Uma pesquisa de 2006, feita pela Mayo Clinic, fala de uma “associação provável” entre glúten, doença celíaca e demência. Mas não é representativo: seguiu apenas 13 casos e de doentes celíacos, não da população em geral. Alguns estudos recentes também indicam que uma alimentação sem glúten pode trazer benefícios às crianças autistas.
Para o gastroenterologista Ricardo Freire, secretário-geral da Sociedade Portuguesa de Gastroenterologia, as alegações de Perlmutter devem ser tomadas com cautela. “Afirmações alarmistas como essas têm obrigação de ser sustentadas com estudos científicos. Sabemos que existem complicações possíveis da doença celíaca [nas pessoas afetadas por esta condição, a ingestão de glúten provoca uma resposta imunológica que pode chegar a ser grave, inflamando das vilosidades do intestino], sintomas adversos, que envolvem manifestações neurológicas. As únicas que estão provadas são uma maior probabilidade de epilepsia com calcificações cerebrais ou um maior risco de trombose dos seios cavernosos, que resulta de defeitos da coagulação.”
– É um ladrão de energia: “O glúten está associado a alimentos que nos dão energia, como os cereais, ricos em açúcares de absorção rápida e lenta”, explica o nutricionista Pedro Queiroz. Mas a verdade é que, para algumas pessoas, ele poderá implicar uma maior sensação de cansaço. “Como também implica um maior dispêndio energético ao nível da digestão, algumas pessoas podem sentir uma ligeira melhoria quando é retirado da alimentação – menos inchaço, fermentação e produção de gás.
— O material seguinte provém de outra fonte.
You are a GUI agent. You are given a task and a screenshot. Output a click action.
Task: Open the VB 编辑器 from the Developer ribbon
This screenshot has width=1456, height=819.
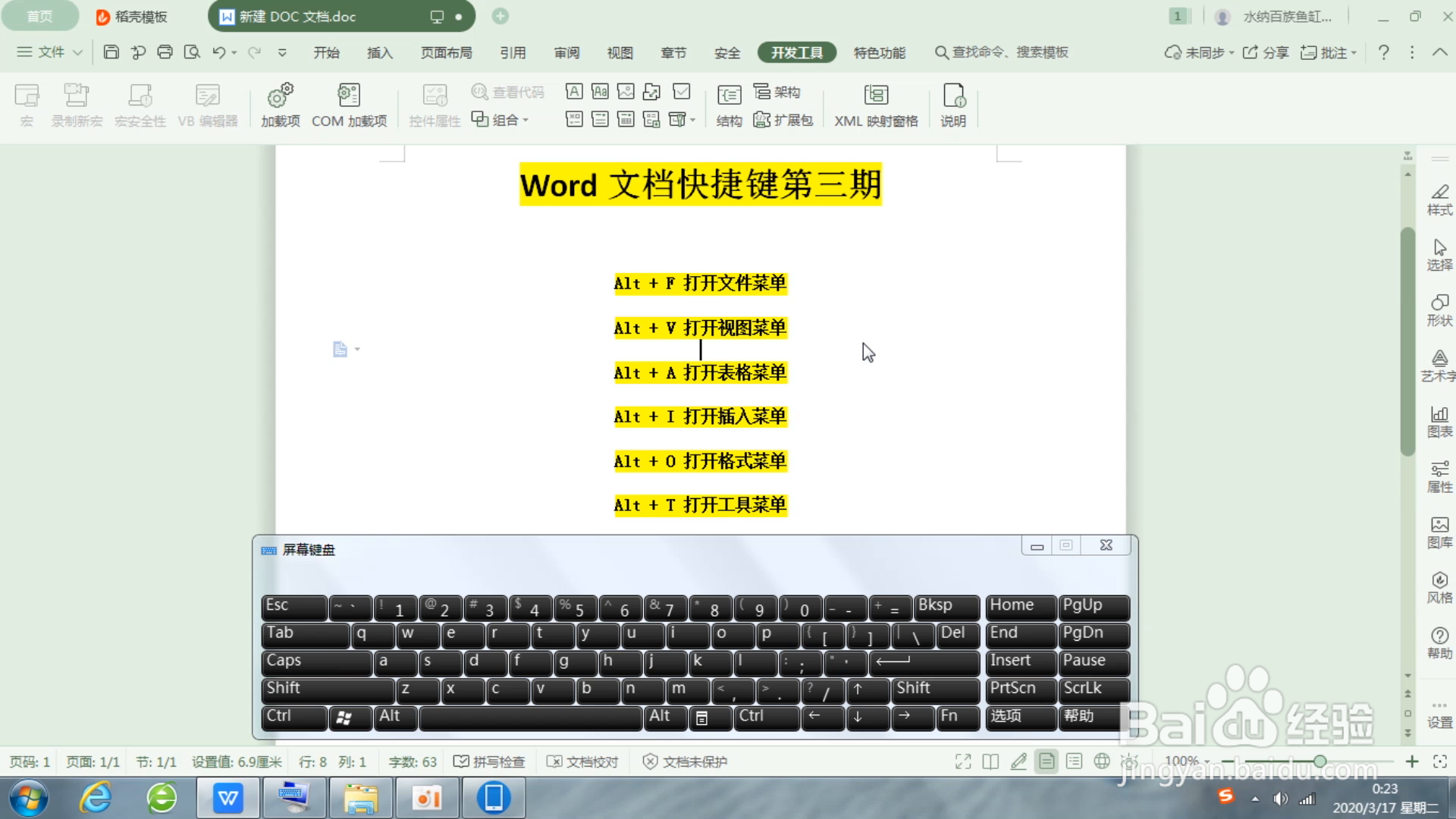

As pessoas que fazem uma alimentação muito rica em trigo têm um índice glicémico muito alto, depois há picos glicémicos e um cansaço associado a eles.”
– A minha saúde vai melhorar: Nem sempre as queixas relacionadas com a saúde e bem estar físico desaparecem quando cortamos com os alimentos ricos em glúten, até porque a causa para eles pode não ser essa. “Muita gente acha que com uma dieta sem glúten nunca mais vai ter sintomas como problemas de pele, dores de cabeça e enxaquecas. O que é facto é que às vezes isso acontece, outras não”, esclarece Pedro Queiroz.